Luo Jiawei, Wu Juan
Int J Data Min Bioinform. 2015;12(3):257-74. doi: 10.1504/ijdmb.2015.069654.
Essential proteins provide valuable information for the development of biology and medical research from the system level. The accuracy of topological centrality only based methods is deeply affected by noise in the network. Therefore, exploring efficient methods for identifying essential proteins would be of great value. Using biological features to identify essential proteins is efficient in reducing the noise in PPI network. In this paper, based on the consideration that essential proteins evolve slowly and play a central role within a network, a new algorithm, named CED, is proposed.
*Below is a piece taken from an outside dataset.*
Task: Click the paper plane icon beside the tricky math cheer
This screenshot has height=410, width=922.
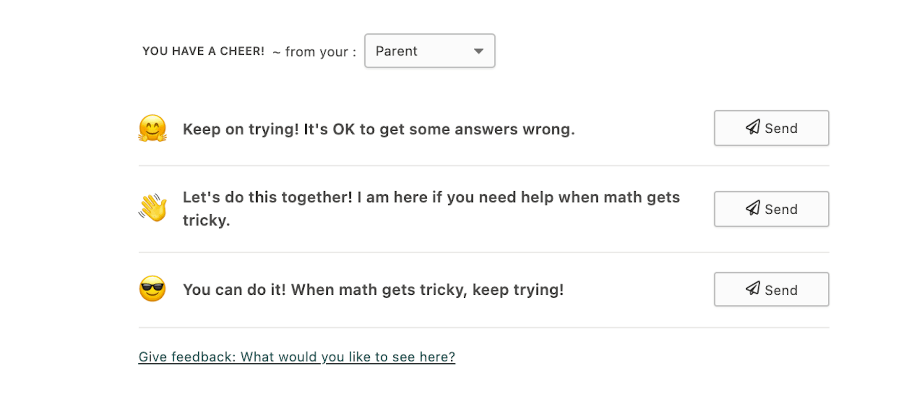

CED mainly employs gene expression level, protein complex information and edge clustering coefficient to predict essential proteins. The performance of CED is validated based on the yeast Protein-Protein Interaction (PPI) network obtained from DIP database and BioGRID database. The prediction accuracy of CED outperforms other seven algorithms when applied to the two databases.
必需蛋白质从系统层面为生物学和医学研究的发展提供了有价值的信息。仅基于拓扑中心性的方法的准确性会受到网络中噪声的严重影响。因此,探索识别必需蛋白质的有效方法具有重要价值。利用生物学特征识别必需蛋白质在降低蛋白质-蛋白质相互作用(PPI)网络中的噪声方面是有效的。本文基于必需蛋白质进化缓慢且在网络中起核心作用这一考虑,提出了一种名为CED的新算法。CED主要利用基因表达水平、蛋白质复合物信息和边聚类系数来预测必需蛋白质。基于从DIP数据库和BioGRID数据库获得的酵母蛋白质-蛋白质相互作用(PPI)网络对CED的性能进行了验证。当应用于这两个数据库时,CED的预测准确性优于其他七种算法。